● WRITTEN PROBLEM
Rewrite the rows below, replacing every "screenshot" with "screen capture" and changing nothing else. Leave the pictures out of your version.
>> start ENTRIES SUPPLIED
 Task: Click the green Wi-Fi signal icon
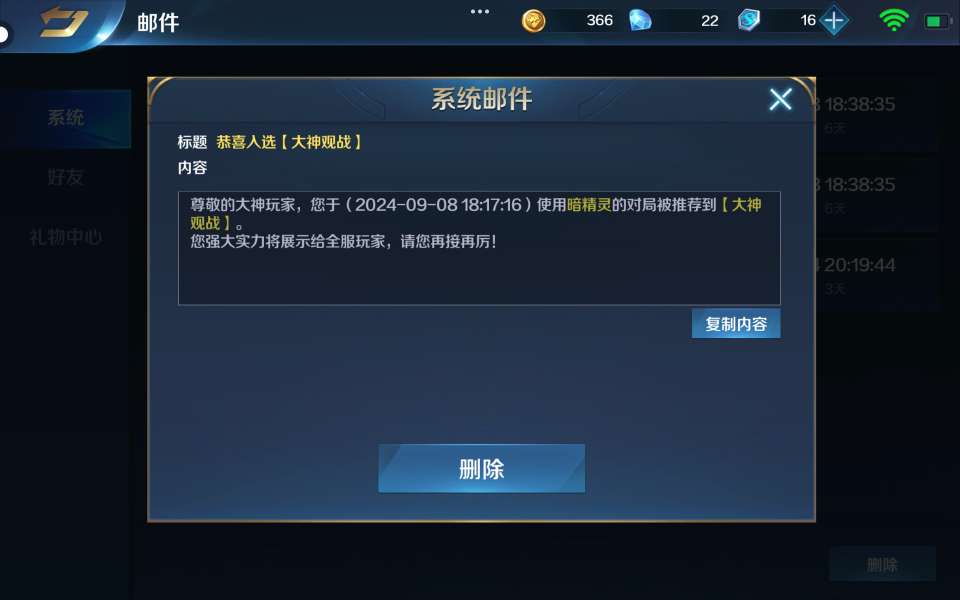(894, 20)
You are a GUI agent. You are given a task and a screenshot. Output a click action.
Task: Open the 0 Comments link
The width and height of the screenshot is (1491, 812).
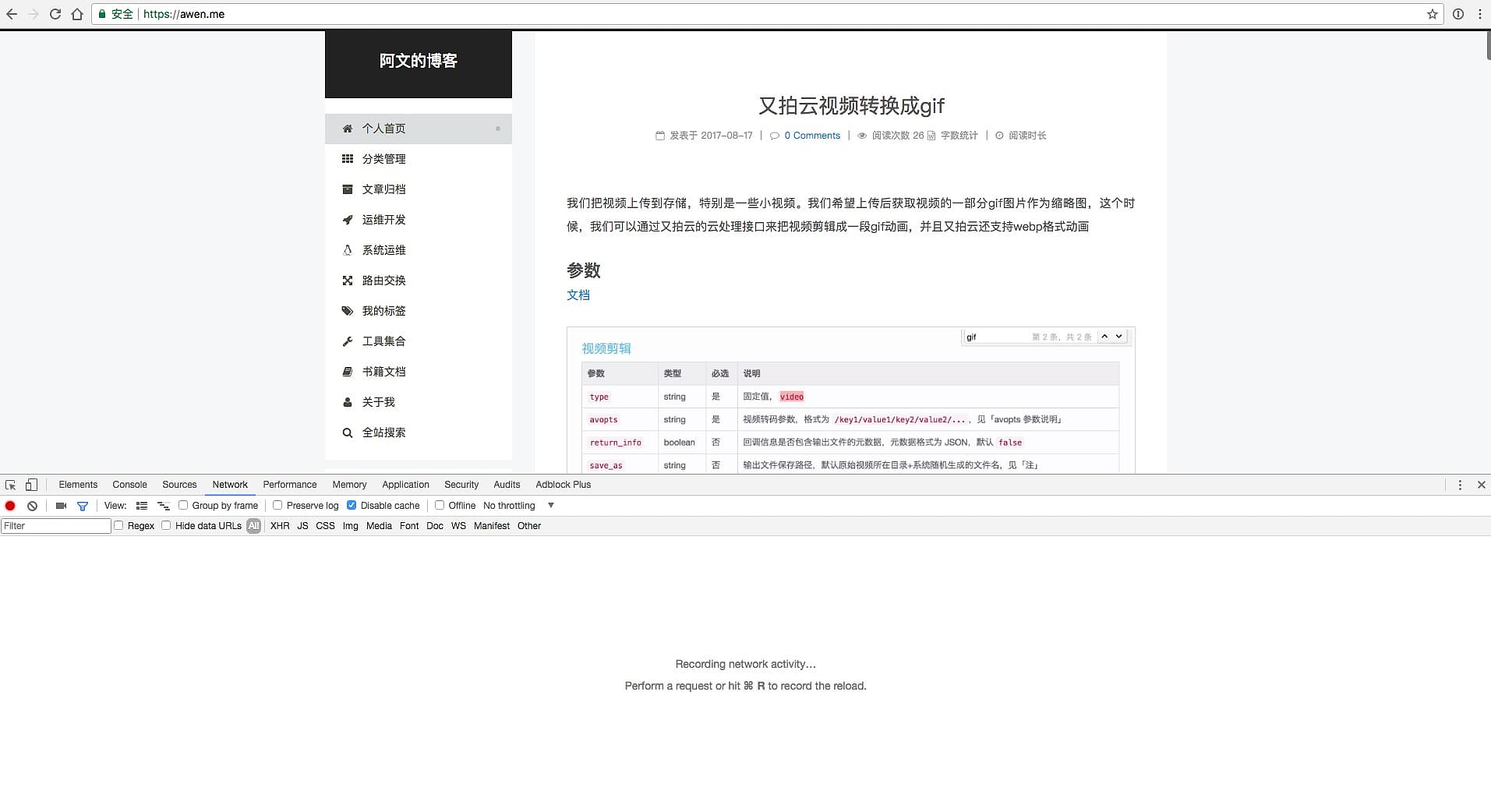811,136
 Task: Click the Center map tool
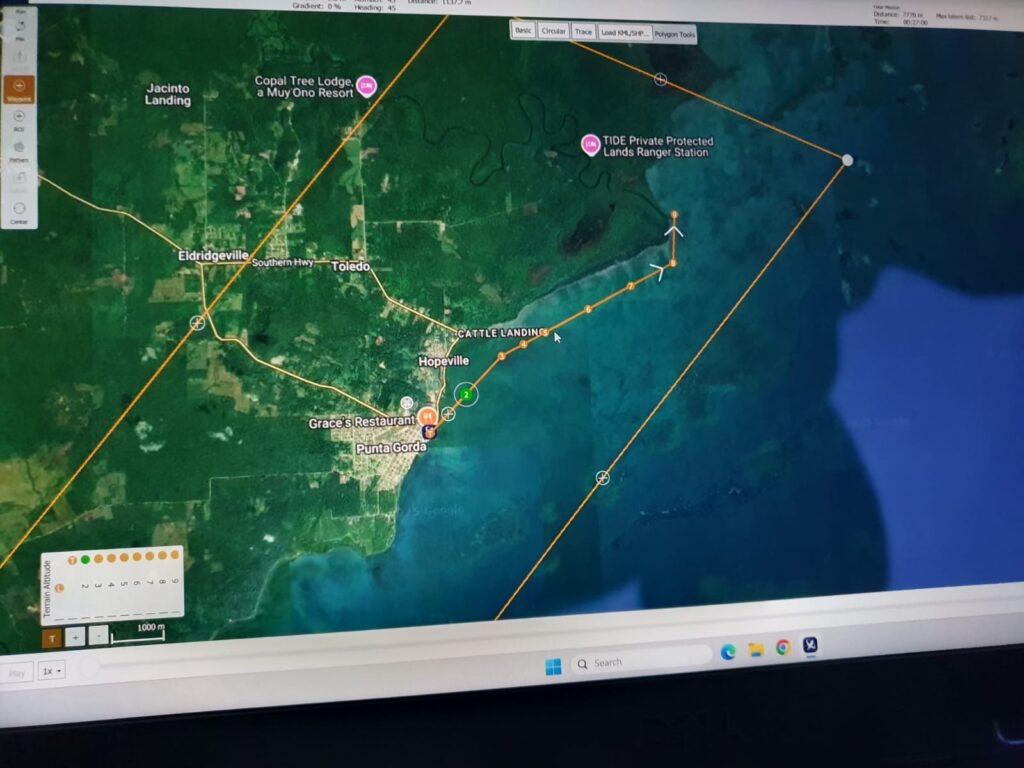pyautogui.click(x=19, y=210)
>> end ENTRIES SUPPLIED
● RESPONSE
 Task: Click the green Wi-Fi signal icon
(894, 20)
You are a GUI agent. You are given a task and a screen capture. Output a click action.
Task: Open the 0 Comments link
The width and height of the screen capture is (1491, 812).
811,136
 Task: Click the Center map tool
pyautogui.click(x=19, y=210)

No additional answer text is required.